(Stored dataset items)
::::

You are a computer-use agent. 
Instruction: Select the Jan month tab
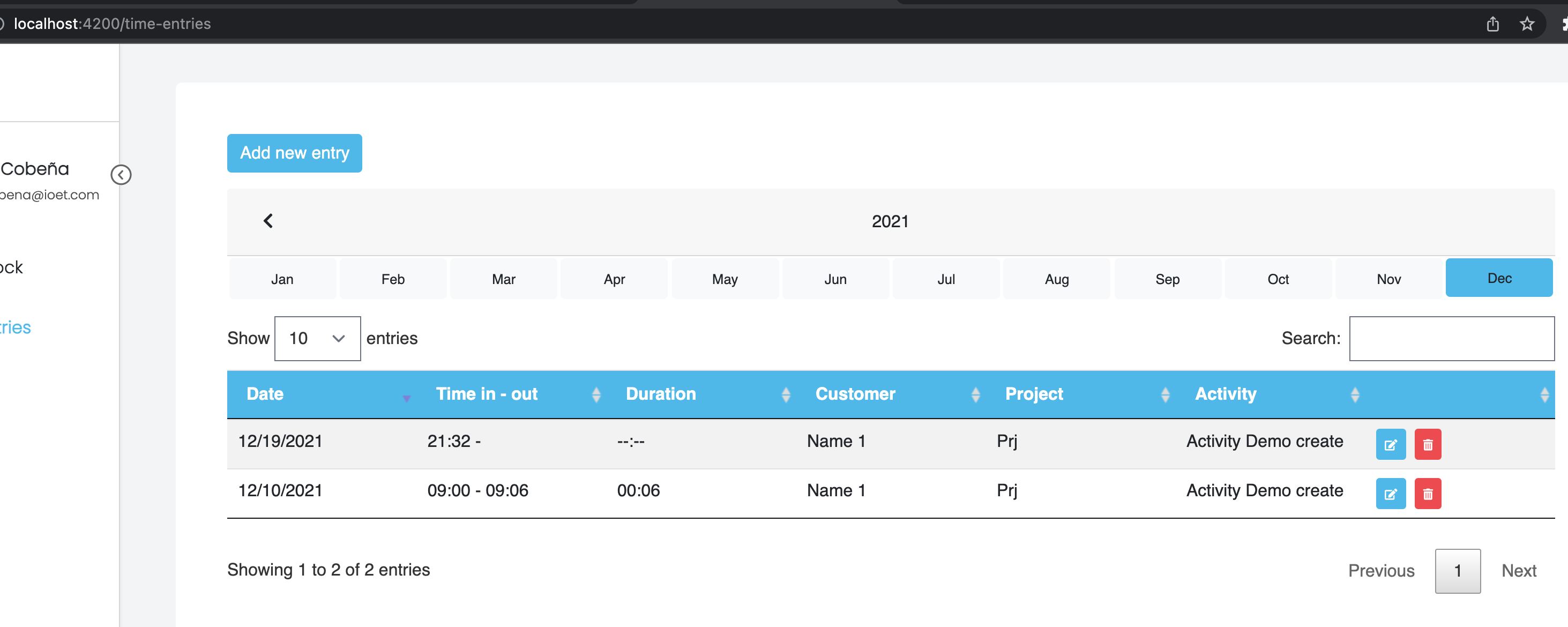282,279
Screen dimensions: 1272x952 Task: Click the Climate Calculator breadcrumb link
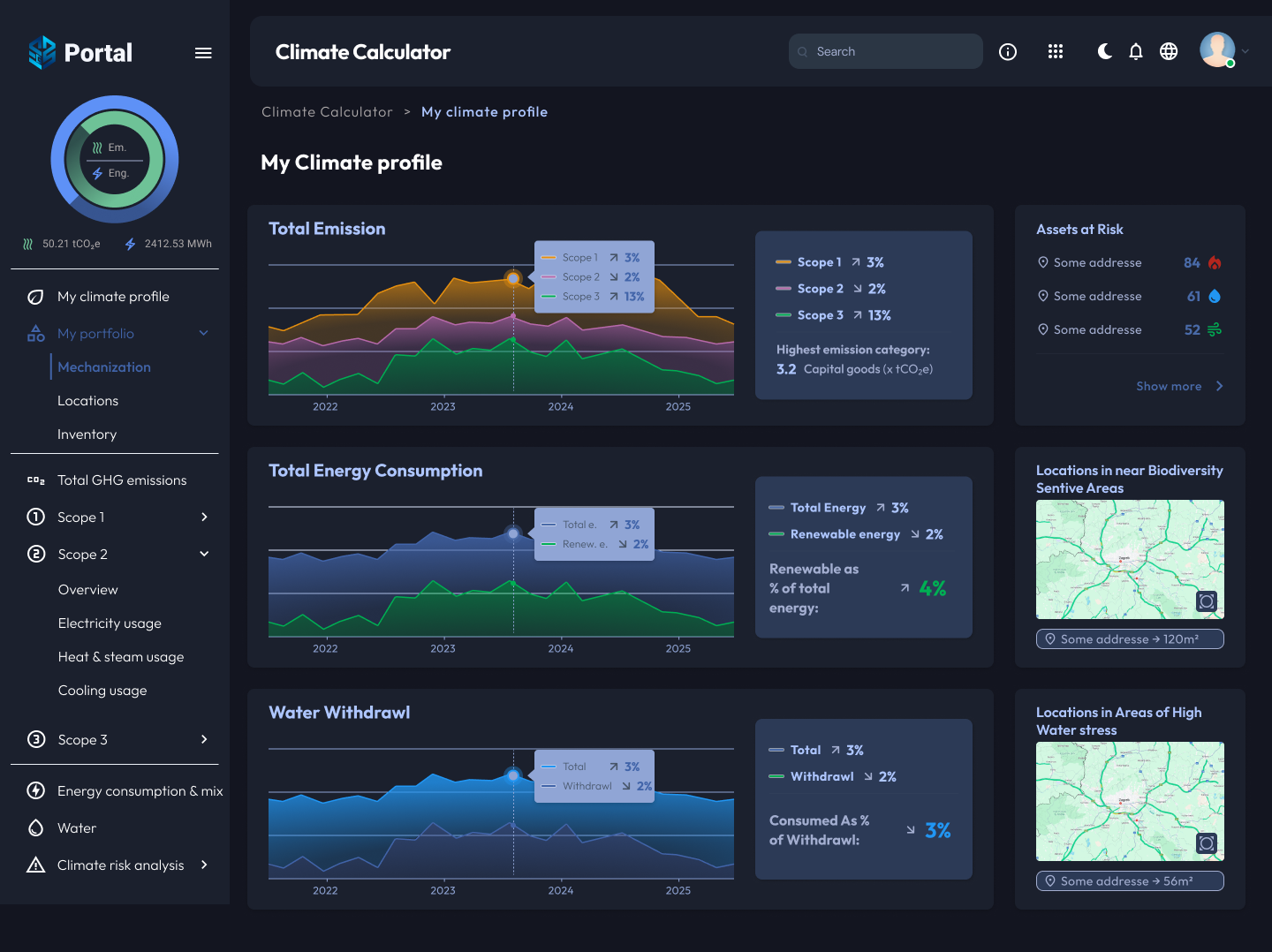point(327,112)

::::

> GIVEN TASK:
Could you rewrite all the rows above with "breadcrumb link" swapped for "navigation link" and everything else left as it is? Leave the pictures out of your version.

> SOLUTION:
You are a computer-use agent. 
Instruction: Select the Jan month tab
282,279
Screen dimensions: 1272x952 Task: Click the Climate Calculator navigation link
point(327,112)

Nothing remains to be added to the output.